■ Problem to work on ■
Please answer these questions from the passage on the Jamau Paipai:
1. For how many years have the Jamau Paipai appealed to authorities?
2. Which institute made official declarations acknowledging the validity of the Jamau claims?
3. In what month and year did the commission publish its booklet?

■ Passage shown ■
————

The struggle of the Jamau Paipai began early in the century. During the last 20 years the Jamau Paipai have appealed to local, regional, and federal authorities, and directly to two governors of the state of Northern Baja California and two presidents of the republic. IN Jamau local and regional authorities manipulated the law and eliminated any Paipai voice in the actual granting of land to outsiders, who claimed that the region under question was uninhabited and no such indigenous group existed.
This occurred regardless of Kiliwa, Kumiai, Cochimi, Cucapa, and Paipai testimony and affidavits affirming the existence of the Jamau Paipai. Official declarations to the governor and president by the National Indigenous Institute (Instituto Nacional Indigenista - INI) acknowledging the validity of the Jamau claims were also ignored. This struggle is not solely a land rights struggle; it entails the actual recognition of the existence of an indigenous group.
Constitutional Reform: The Promise for Action
Although the land in question was officially granted to Mexican cattle ejidatarios, current changes in the federal and regional government can reverse this action. The recent election of President Salinas de Gortari has spotlighted indigenous rights as a priority of the newly formed government. The president assigned INI to set up the National Commission for Justice of Indigenous Rights, which was to adopt a proposal for constitutional reform that would address the rights of Mexico's indigenous peoples by directly naming them in the first articles of the constitution. In August 1989 the commission published a booklet entitled "Proposal to Reform the Constitution for the Recognition of the Cultural Rights of the Indigenous Populations of Mexico."

————

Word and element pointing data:
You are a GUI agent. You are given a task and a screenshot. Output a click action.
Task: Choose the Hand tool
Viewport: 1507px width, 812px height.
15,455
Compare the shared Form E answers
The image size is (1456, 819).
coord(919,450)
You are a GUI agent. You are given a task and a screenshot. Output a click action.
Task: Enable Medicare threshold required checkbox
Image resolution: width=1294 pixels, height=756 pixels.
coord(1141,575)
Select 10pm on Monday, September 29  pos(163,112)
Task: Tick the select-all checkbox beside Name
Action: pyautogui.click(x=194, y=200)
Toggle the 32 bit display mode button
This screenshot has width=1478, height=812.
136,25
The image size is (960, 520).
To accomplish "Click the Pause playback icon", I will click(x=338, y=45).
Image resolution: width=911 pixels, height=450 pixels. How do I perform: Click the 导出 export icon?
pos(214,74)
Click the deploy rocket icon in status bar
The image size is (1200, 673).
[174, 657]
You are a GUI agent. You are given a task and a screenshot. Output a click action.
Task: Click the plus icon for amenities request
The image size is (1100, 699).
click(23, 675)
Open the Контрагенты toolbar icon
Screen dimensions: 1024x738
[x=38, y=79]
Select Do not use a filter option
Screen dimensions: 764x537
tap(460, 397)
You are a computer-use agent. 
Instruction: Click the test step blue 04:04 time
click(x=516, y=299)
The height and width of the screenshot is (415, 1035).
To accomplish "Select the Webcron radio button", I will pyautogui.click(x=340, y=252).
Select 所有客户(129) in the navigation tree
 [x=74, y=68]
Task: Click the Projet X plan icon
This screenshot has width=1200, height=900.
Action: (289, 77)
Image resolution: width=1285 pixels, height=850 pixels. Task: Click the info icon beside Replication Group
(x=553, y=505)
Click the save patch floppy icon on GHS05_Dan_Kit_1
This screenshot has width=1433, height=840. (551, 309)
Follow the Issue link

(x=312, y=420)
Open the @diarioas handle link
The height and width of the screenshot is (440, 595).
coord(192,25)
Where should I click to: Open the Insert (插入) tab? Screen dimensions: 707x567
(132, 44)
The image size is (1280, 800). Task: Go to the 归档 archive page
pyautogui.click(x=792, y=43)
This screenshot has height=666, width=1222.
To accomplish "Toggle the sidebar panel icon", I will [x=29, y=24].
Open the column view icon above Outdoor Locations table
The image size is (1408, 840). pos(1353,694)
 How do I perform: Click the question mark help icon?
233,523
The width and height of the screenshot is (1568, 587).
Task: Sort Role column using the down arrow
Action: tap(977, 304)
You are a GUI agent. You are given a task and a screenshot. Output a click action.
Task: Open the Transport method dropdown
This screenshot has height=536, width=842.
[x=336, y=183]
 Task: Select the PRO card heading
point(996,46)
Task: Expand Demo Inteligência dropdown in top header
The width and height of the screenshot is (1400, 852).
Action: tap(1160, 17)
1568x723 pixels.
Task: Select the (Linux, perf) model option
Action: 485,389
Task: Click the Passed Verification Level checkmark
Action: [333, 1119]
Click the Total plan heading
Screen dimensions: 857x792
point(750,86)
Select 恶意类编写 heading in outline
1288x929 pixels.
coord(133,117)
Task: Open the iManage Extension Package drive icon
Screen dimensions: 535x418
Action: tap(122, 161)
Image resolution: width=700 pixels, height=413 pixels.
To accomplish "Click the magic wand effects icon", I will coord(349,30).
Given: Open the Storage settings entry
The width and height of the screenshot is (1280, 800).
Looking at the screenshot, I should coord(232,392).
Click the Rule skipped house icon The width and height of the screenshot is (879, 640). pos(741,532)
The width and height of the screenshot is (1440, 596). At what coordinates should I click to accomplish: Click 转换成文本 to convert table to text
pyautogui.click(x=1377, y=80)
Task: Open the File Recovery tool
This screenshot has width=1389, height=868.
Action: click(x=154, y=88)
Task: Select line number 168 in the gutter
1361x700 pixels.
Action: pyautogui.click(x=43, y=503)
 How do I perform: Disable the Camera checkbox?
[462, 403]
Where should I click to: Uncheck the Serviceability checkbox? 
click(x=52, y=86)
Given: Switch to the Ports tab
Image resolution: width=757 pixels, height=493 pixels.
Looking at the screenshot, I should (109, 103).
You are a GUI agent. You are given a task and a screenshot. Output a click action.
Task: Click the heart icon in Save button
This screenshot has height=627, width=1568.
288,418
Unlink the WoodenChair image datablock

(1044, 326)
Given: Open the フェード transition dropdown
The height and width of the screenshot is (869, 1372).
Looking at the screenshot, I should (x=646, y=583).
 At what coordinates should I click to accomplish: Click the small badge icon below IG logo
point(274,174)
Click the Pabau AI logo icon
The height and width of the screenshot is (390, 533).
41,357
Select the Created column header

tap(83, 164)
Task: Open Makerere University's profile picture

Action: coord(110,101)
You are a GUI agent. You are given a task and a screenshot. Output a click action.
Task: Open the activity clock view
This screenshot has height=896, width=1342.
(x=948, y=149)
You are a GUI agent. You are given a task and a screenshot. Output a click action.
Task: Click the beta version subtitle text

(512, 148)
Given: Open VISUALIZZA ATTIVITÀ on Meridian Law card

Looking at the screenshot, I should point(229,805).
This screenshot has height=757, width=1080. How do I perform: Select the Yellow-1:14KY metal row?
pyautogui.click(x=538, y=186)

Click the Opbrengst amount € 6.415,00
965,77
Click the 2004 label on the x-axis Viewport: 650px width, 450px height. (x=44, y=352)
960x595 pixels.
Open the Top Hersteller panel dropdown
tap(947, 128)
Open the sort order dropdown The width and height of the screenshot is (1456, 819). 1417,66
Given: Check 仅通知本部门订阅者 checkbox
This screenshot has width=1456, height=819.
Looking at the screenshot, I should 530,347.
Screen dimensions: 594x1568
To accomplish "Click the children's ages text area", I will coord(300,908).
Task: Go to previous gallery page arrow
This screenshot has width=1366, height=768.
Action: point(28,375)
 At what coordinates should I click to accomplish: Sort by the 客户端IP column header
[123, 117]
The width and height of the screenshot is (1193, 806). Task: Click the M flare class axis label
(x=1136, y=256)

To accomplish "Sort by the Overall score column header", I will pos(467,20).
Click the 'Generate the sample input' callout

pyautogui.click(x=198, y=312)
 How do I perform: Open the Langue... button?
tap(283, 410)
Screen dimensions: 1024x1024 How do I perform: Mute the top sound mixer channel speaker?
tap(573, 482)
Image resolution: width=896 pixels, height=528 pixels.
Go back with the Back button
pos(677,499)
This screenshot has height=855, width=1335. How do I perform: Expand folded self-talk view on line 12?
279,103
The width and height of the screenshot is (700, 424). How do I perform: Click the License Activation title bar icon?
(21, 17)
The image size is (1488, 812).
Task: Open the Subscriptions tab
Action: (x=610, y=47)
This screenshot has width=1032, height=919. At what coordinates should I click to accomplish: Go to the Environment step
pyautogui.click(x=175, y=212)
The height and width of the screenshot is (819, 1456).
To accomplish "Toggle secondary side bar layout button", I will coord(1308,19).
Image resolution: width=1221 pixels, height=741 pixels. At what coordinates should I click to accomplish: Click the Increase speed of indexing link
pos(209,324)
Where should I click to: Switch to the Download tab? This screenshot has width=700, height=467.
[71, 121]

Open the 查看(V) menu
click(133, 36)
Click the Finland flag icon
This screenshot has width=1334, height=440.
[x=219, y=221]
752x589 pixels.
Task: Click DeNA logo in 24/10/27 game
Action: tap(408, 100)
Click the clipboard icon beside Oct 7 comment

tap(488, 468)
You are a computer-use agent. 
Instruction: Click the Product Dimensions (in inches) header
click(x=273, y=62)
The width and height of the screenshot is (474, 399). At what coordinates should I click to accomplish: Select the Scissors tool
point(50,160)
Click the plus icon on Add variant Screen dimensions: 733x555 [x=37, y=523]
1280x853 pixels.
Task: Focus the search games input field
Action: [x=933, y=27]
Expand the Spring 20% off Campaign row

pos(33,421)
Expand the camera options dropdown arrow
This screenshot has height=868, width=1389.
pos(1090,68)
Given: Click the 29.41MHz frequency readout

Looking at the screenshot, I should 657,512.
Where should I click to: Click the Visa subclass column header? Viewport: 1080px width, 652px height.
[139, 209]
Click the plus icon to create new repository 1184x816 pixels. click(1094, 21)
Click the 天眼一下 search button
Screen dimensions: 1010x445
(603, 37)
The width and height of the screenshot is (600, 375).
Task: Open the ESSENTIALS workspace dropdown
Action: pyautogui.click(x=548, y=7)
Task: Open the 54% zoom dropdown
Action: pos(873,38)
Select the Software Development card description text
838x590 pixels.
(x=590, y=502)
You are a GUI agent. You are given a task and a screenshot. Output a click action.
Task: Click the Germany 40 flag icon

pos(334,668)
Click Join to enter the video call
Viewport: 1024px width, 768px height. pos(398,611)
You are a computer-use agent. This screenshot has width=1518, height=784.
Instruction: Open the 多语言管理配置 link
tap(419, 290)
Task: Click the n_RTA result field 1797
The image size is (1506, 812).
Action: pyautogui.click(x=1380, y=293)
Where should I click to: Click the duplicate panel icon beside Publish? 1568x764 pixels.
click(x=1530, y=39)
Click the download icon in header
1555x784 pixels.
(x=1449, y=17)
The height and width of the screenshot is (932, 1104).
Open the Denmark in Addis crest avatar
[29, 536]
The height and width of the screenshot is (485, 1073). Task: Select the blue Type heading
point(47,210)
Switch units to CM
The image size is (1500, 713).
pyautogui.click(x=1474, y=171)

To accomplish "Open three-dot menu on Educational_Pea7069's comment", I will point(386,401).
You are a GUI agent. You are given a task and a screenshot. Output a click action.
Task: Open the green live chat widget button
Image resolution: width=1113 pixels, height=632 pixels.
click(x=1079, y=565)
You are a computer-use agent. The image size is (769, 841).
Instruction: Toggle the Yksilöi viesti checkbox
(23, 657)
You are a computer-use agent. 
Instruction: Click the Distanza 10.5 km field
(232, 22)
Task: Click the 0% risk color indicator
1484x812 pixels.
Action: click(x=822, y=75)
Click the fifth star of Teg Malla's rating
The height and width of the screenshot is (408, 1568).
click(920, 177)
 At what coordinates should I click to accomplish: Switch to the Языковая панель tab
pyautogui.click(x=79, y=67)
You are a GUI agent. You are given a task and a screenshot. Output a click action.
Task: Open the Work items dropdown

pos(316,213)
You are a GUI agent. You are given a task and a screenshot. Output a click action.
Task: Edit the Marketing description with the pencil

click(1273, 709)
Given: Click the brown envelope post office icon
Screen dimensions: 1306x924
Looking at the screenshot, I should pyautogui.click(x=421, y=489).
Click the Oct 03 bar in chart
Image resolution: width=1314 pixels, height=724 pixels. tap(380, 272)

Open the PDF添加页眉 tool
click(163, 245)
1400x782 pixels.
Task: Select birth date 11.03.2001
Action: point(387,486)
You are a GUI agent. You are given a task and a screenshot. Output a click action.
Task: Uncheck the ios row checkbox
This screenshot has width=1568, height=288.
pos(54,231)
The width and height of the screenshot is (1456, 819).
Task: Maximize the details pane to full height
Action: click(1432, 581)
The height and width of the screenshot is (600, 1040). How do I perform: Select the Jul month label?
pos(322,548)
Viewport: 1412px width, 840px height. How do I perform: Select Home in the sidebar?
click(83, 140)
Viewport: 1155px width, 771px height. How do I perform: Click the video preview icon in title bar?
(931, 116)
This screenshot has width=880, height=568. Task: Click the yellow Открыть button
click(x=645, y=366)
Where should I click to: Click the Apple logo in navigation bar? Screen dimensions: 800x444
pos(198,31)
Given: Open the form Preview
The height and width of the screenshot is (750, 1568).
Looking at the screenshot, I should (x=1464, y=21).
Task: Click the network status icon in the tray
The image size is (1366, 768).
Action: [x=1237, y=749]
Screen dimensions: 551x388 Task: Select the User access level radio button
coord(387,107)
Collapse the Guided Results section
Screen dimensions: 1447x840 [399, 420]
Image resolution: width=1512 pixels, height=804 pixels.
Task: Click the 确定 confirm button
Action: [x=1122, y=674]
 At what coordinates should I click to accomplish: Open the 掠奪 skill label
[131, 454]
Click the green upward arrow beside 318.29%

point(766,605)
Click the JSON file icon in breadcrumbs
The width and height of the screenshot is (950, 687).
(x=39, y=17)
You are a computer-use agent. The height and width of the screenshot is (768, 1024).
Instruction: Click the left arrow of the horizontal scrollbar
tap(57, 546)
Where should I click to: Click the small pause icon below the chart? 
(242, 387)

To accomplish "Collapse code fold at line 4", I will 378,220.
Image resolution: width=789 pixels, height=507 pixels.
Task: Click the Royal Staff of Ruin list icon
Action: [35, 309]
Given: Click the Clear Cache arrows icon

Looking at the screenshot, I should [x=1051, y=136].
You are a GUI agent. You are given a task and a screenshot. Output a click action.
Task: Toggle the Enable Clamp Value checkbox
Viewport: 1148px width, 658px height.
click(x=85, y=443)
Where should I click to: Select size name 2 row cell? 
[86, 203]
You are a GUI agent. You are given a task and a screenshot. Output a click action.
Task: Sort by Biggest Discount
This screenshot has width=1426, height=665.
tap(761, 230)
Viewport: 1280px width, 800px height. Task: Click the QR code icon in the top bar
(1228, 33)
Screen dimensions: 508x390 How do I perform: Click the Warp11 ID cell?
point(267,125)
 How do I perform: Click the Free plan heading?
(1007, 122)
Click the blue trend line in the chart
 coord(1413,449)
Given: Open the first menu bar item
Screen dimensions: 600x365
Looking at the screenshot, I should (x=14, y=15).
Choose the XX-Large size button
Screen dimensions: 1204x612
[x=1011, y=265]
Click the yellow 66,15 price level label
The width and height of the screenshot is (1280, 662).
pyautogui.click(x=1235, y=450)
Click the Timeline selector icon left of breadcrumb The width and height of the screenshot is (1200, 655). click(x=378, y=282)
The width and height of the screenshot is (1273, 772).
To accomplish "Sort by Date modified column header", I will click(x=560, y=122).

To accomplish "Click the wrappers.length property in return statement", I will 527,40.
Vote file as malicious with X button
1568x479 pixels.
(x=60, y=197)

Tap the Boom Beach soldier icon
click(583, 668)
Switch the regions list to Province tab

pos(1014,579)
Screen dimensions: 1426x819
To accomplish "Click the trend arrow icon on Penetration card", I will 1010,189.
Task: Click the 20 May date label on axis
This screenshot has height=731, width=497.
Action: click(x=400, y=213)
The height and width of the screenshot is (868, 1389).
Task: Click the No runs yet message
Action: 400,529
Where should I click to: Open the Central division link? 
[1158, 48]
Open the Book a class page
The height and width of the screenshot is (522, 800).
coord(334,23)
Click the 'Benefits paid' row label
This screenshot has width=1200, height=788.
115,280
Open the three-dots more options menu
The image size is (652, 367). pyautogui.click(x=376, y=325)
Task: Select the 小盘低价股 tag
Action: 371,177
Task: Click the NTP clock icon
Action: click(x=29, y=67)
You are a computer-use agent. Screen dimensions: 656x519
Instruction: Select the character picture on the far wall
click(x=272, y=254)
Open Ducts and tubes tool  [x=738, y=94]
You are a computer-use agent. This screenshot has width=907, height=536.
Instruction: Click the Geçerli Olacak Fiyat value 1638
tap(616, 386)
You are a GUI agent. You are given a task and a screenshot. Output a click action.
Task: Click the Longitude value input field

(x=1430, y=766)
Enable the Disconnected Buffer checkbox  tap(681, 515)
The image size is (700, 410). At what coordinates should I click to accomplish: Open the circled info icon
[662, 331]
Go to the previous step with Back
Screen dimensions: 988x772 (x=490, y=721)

————

■ Result of this task ■
1. The last 20 years.
2. The National Indigenous Institute (Instituto Nacional Indigenista, INI).
3. August 1989.